13 Ekim 2024 / 9 Rebiül Ahir 1446

Su Gibi Aziz

            Su… Söyleniverir bir çırpıda. İfadesinin kolaylığı nispetinde, bir muamma…

Sayısızca insan yaşamış, ilk insandan bu yana. Bir önem kazanmış dünya beşerin var oluşuyla. Bitkisi, hayvanı doldurmuş etrafı. Kâh sükûn, kâh gürültü; sürüyor bir yaşam kavgası. Ve bu yaşamın gizemi “su” …

İnsan doğar; tüm uzuvlar, sistemler yerli yerinde. Aklın sırrın ermediği, bin bir çeşit yapıyla, maddeyle.
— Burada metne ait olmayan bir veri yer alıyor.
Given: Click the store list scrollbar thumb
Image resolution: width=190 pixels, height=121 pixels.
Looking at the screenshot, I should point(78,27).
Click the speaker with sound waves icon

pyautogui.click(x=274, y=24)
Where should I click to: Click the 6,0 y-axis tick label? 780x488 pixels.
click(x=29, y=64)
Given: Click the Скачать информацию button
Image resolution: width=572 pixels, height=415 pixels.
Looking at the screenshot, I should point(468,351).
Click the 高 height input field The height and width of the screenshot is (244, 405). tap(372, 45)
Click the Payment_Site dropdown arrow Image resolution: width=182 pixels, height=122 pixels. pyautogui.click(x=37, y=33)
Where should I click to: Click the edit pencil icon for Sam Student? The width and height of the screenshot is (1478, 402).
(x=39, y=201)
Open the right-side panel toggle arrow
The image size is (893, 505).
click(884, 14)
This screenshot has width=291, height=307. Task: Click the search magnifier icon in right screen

Konuşur, yürür, bakar, düşünür, ağlar, güler… Oysaki bir damla nutfe, bir damla sudur, hepsinin temelinde…

İnsan yaşar; yiyip-içerek, gezip-dolaşarak, dinlenip-çalışarak… Ayakta kalmak, kendi kıyametine kadar… Bundan mıdır bir boğaz davası? Ve o davanın vazgeçilmezi, “su”…

Mevcut olan belki de bir kaç zeytin, bir parça ekmek; o da bayat. Lakin varsa yanında katık,

yetmekte… Zira o, ab-ı hayat…

Çatlamış dudaklar, sararmış yapraklar “su” bekler… Hayvanat hayat ister, yani su diler… Damarlar, hücreler, sistemler can ister; “su” bekler… Kurumuş toprak suyu gözler…
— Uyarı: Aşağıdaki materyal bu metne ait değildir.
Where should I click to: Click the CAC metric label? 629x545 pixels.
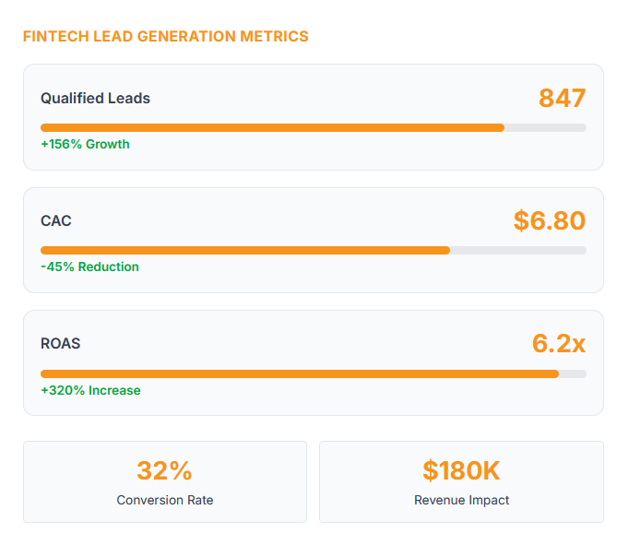pos(55,220)
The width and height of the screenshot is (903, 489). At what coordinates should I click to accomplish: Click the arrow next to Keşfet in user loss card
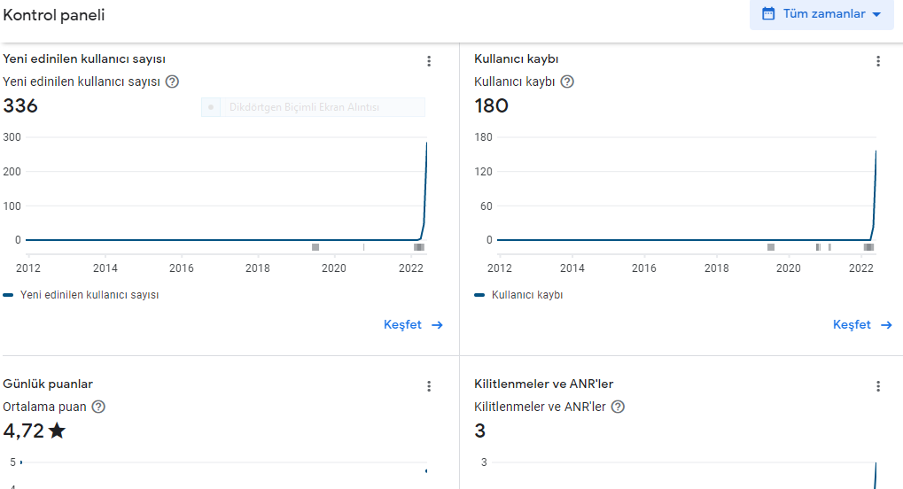886,325
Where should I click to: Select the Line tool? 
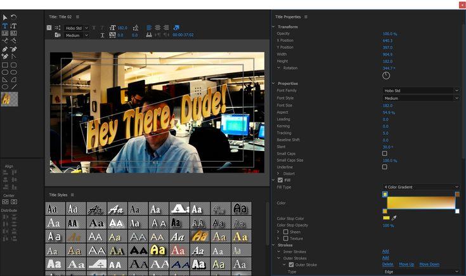coord(14,87)
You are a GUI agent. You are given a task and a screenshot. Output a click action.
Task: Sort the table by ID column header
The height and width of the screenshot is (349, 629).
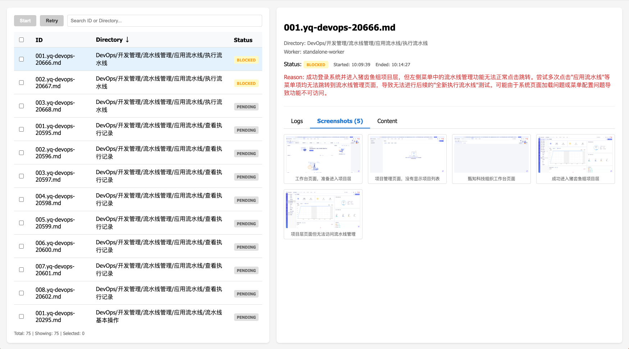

Ne ilginç! Cümle yaratılmış hasret suya; tüm özler… Buna rağmen akınca süzülür, sürünür

yerlerde. Hiç tepeden bakmaya heves etmez de… Yüce kayadan da çıksa, dereden de geçse;

bir halde. Lakin gizliden gizliye, her şeyin temelinde…

Su… İfadesi kolay, kendi bir muamma. Biraz aralayabildiysek ne ala… Anahtar cümle; “su gibi aziz olasın” cümle cihana…

Meliha Bayram’ın Gönülden Süzülenler-1 kitabından alınmıştır.